Sokulup geldi bir yerlerden aramıza yine sessizce.
İnceden inceye bir garip esintiyle başladı her şey.
Renk renk, koku koku varlığı hissedilir oldu bir müddet sonra.
Bedenimizi, ruhumuzu sarıp sarmaladı zamanla.
Sonra, ‘Ben geldim’ diye esip gürlemeye başladı.
Belli artık üşütücü varlığı ile bir dönem havasından geçilmeyecek.
Estirecek varlığını ve damarlarına dokunacak birilerinin.
Artık havada, suda, toprakta hep onun alâmetleri olacak.
Dağa, taşa sinecek varlığı ile, rengini verecek her şeye.

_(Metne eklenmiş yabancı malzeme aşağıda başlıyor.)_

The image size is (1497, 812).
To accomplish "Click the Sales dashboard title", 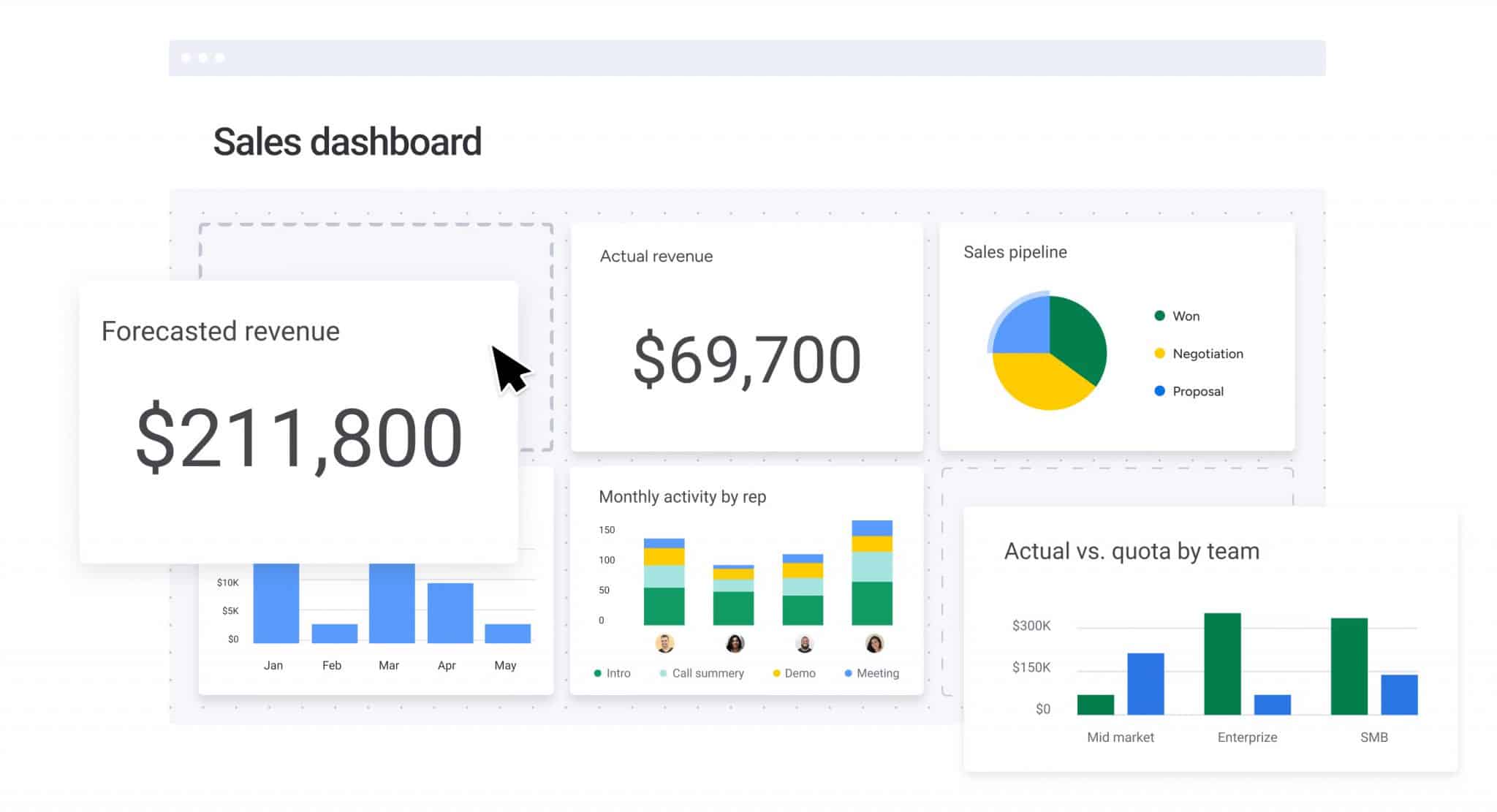I will [347, 140].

Baksanıza insanlar bile sarardı, soldu.
Zavallı ağaçlar ne çekti ondan. Dünün şenlik yeşilliği çoktan kayboldu dallarda. Sonra hayata tutunacak can kalmadı damarlarında. Ve gayri, bırakıverdiler kendilerini sonsuzluğa. Canından bir bir döküldü yapraklar.

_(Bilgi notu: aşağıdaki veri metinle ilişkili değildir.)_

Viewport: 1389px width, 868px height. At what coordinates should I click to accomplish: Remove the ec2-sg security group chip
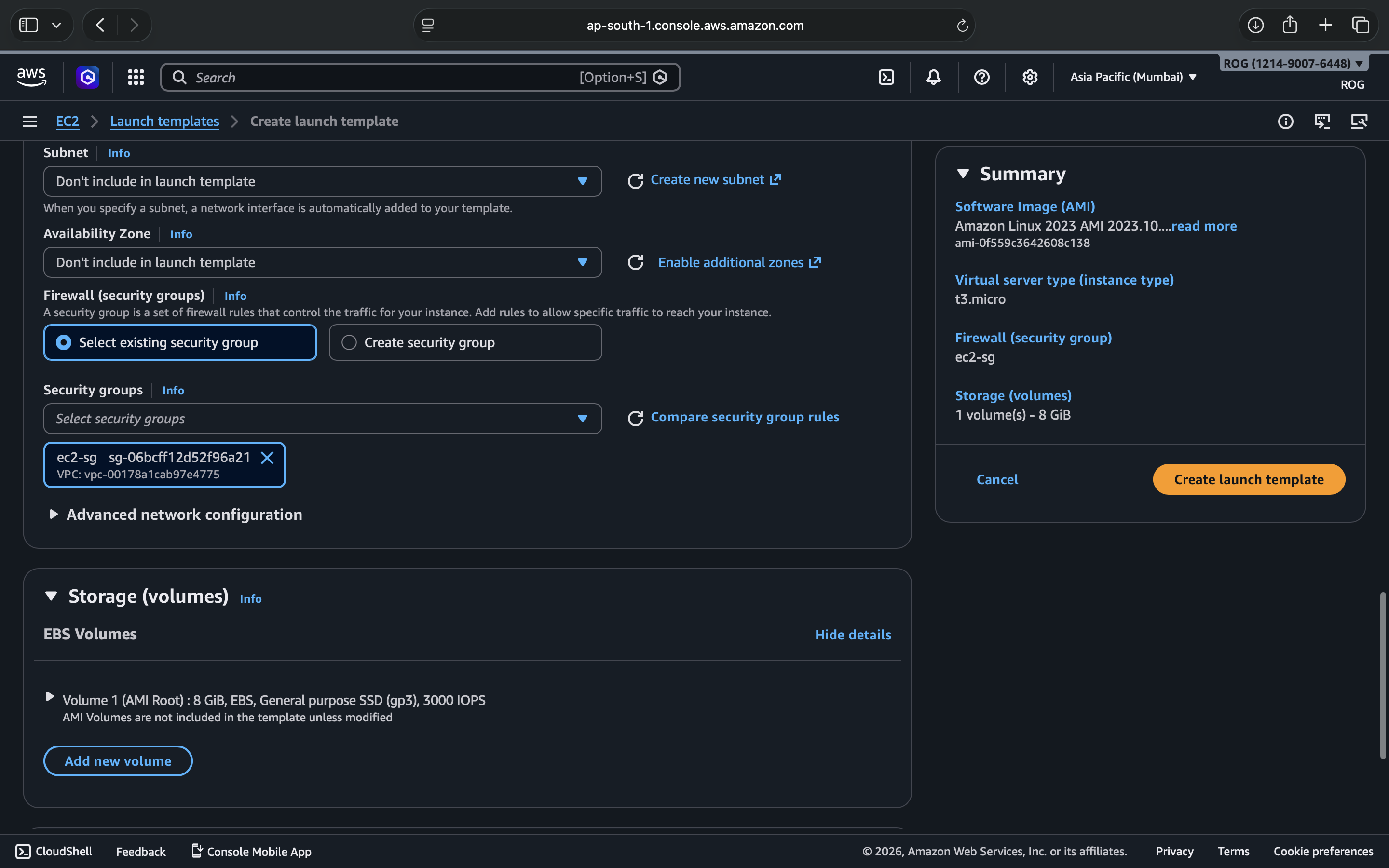267,458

Bir cümle çokça duyulmaya başlandı âlemde; ‘Her şey mevsiminde güzel’ diye. Dünkü saltanat sahiplerinin, bugünlerde varlığı yadırganır oldu. ‘Daha böyleler var mı hayatta.’ deyip burun kıvıranlar çoğaldı. Bu halette yaşamak ağır geldi can sahiplerine ve yapraklar düştü dalından.
Düştü mü düşürüldü mü tam da anlaşılmadı aslında. Ama netice şu ki, artık dalda yapraklar yok.
Şimdi mevsim, sonbahar.
Hayatın rengi sarı.
Hem öyle bir sarı ki, taa içine sonbahar resmi çiziyor insanın.
Bütün melodiler, bütün makamlar sarının tonları…
Ortası yok artık bu duygunun, ya ağlayacaksın hayretinden ya da gülecek.
Sonrası mı, artık yeşil diye bir şey yoktu âlemde, ama ilginç ki hayat, sarıya da kalmamıştı kısa zaman sonra. Mahkeme kadıya mülk değildi anlaşılan.
Benim asıl merak ettiğim, işin sırrını neden anlamadı sarı?